Two Council members appointed to the inspector general board grilled Cummings at last month’s budget hearing.

Referring to the Association of Inspectors General (AIG) letter, which Cumming had copied to the board, Shea said, “I am confident that we will not be swayed by the implications of the letter that we are somehow unfit. We are not.”

While the AIG said Baltimore County’s proposed board would likely not have “the requisite knowledge, skills, training or experiences” to conduct proper oversight, the letter chiefly focused on the inherit conflict of having political appointees hold sway over those potentially investigating them or their bosses.

“If one of us or one of our agencies does become the subject to an investigation by the IG, we will take that up, individually, on an ad hoc basis and determine the best course of action”  – Jim Shea.

Shea scoffed at such criticism, saying, “If, in fact, one of us or one of our agencies does become the subject of an investigation by the IG, we will take that up, individually, on an ad hoc basis and determine the best course of action.”

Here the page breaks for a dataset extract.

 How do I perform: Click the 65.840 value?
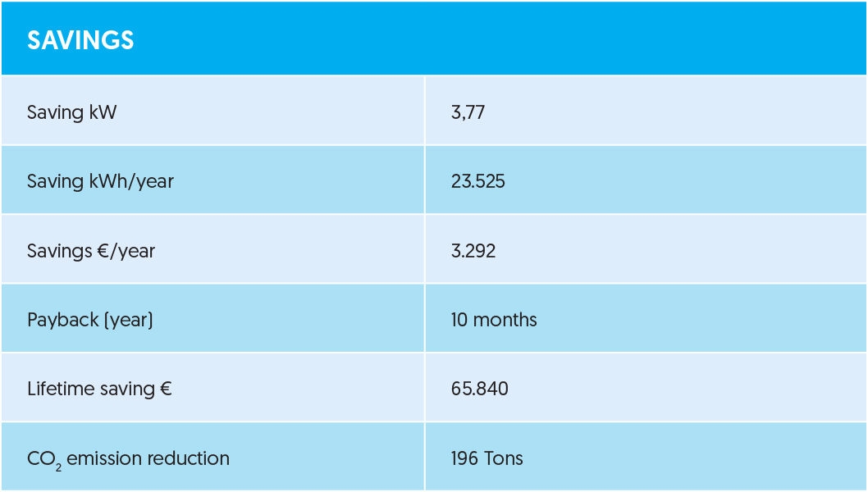[479, 388]
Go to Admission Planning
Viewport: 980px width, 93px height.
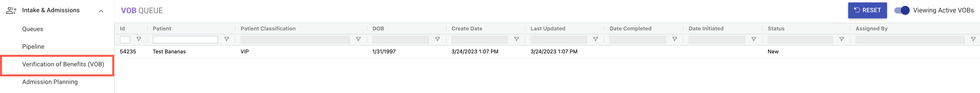(50, 82)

Left unsaid by Shea is that IG investigations are bound by confidentiality, meaning that Cumming is barred from disclosing the names of targeted employees or agencies to any outside party, including an advisory board.

Baltimore Inspector General Isabel Mercedes Cumming. (OIG)

Inspector General Isabel Mercedes Cumming. (Brew file photo)

The charter amendment calls on the advisory board to meet at least once a year “to review the performance of the inspector general.”

The amendment gives no exact duties for the board other than the power – by four affirmative votes – to remove the IG “for misconduct in office, persistent failure to perform the duties of office, or conduct prejudicial to the proper administration of justice.”

The IG has an initial six-year term.

Cumming was appointed in January 2018 after the previous jobholder, Robert H. Pearre Jr., was forced to resign by Mayor Stephanie Rawlings-Blake.

“Deep Dive”

Shea is the retired chairman of Venable LLP who, in 2018, picked then-City Councilman Scott as his running mate in an unsuccessful bid to become Maryland governor.

In January, Scott selected Shea as city solicitor, responsible for the city’s law department. He also sits on the Board of Estimates with Scott, Mosby and Henry.

Shea said he plans to conduct a review of Cumming through a “deep dive” of data collection about “what the job is and how the job has been accomplished.”

He further said he will solicit the public through a written comment period “to provide feedback in a fair and evenhanded way.”

The final outcome is expected to be a written report of Cumming’s job performance, which Shea said he hopes to complete in October. The board will then go about reviewing the watchdog’s proposed FY22 budget prior to it being submitted to the Board of Estimates.

The City Council representatives on the board, Eric Costello and Sharon Green Middleton, today praised Shea for his thoroughness.

“I agree completely with everything you outlined. You clearly had goals and objectives for us and for the inspector general, and I think this is a great start,” said Middleton.

She added that the ethics disclosure statements required of her and other board members should allay any concerns by the public about potential conflicts of interest.

UPDATE: In a statement released after today’s meeting, Cumming said her letter to Shea and the advisory board “was an attempt to highlight recent issues involving the independence of the Inspector General’s Office in Baltimore County.

“The make-up of the proposed Baltimore County Board was very similar to the Baltimore City Advisory Board with five elected or appointed members of City government.

“The letter from the president of the Association of Inspectors General addressed the concerns of political oversight and independence. As the Inspector General of Baltimore City, I wanted to make a record that these issues also exist in Baltimore.”